[Opening EXCERPTED DATA section]

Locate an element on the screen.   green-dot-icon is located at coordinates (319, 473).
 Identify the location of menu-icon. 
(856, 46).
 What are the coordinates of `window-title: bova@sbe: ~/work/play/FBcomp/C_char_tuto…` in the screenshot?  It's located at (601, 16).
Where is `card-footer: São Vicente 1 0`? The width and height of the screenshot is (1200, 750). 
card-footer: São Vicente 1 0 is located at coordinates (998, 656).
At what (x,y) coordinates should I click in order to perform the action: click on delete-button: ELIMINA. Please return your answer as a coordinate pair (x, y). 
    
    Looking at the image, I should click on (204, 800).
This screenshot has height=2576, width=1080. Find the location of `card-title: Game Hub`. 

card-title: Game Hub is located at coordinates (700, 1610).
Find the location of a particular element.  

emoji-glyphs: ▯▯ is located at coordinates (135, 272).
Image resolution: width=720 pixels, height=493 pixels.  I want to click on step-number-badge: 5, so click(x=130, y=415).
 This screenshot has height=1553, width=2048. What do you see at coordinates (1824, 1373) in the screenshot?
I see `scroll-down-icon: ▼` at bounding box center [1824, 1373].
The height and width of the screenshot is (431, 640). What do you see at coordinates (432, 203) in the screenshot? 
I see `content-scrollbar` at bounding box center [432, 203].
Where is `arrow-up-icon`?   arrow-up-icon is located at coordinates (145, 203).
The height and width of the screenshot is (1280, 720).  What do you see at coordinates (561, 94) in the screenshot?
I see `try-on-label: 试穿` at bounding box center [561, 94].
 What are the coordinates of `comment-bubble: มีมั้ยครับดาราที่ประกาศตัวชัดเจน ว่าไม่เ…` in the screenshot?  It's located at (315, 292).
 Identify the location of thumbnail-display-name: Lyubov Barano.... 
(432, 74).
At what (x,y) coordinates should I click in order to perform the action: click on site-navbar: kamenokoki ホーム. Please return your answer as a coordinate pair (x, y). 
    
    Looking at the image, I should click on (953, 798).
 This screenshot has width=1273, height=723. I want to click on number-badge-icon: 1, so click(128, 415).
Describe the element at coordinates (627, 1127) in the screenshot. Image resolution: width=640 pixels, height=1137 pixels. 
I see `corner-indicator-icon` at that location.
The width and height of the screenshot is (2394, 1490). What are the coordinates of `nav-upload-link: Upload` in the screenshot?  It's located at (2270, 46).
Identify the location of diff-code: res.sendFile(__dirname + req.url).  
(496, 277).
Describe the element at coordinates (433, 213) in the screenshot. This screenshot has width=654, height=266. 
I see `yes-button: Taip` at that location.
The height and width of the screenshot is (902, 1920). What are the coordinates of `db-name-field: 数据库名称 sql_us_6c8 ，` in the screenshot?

[Closing EXCERPTED DATA section]

Quote the data above word for word, starting at its first line and ending with the line that contains "center [561, 94].", including that line.

Locate an element on the screen.   green-dot-icon is located at coordinates (319, 473).
 Identify the location of menu-icon. 
(856, 46).
 What are the coordinates of `window-title: bova@sbe: ~/work/play/FBcomp/C_char_tuto…` in the screenshot?  It's located at (601, 16).
Where is `card-footer: São Vicente 1 0`? The width and height of the screenshot is (1200, 750). 
card-footer: São Vicente 1 0 is located at coordinates (998, 656).
At what (x,y) coordinates should I click in order to perform the action: click on delete-button: ELIMINA. Please return your answer as a coordinate pair (x, y). 
    
    Looking at the image, I should click on (204, 800).
This screenshot has height=2576, width=1080. Find the location of `card-title: Game Hub`. 

card-title: Game Hub is located at coordinates (700, 1610).
Find the location of a particular element.  

emoji-glyphs: ▯▯ is located at coordinates (135, 272).
Image resolution: width=720 pixels, height=493 pixels.  I want to click on step-number-badge: 5, so click(x=130, y=415).
 This screenshot has height=1553, width=2048. What do you see at coordinates (1824, 1373) in the screenshot?
I see `scroll-down-icon: ▼` at bounding box center [1824, 1373].
The height and width of the screenshot is (431, 640). What do you see at coordinates (432, 203) in the screenshot? 
I see `content-scrollbar` at bounding box center [432, 203].
Where is `arrow-up-icon`?   arrow-up-icon is located at coordinates (145, 203).
The height and width of the screenshot is (1280, 720).  What do you see at coordinates (561, 94) in the screenshot?
I see `try-on-label: 试穿` at bounding box center [561, 94].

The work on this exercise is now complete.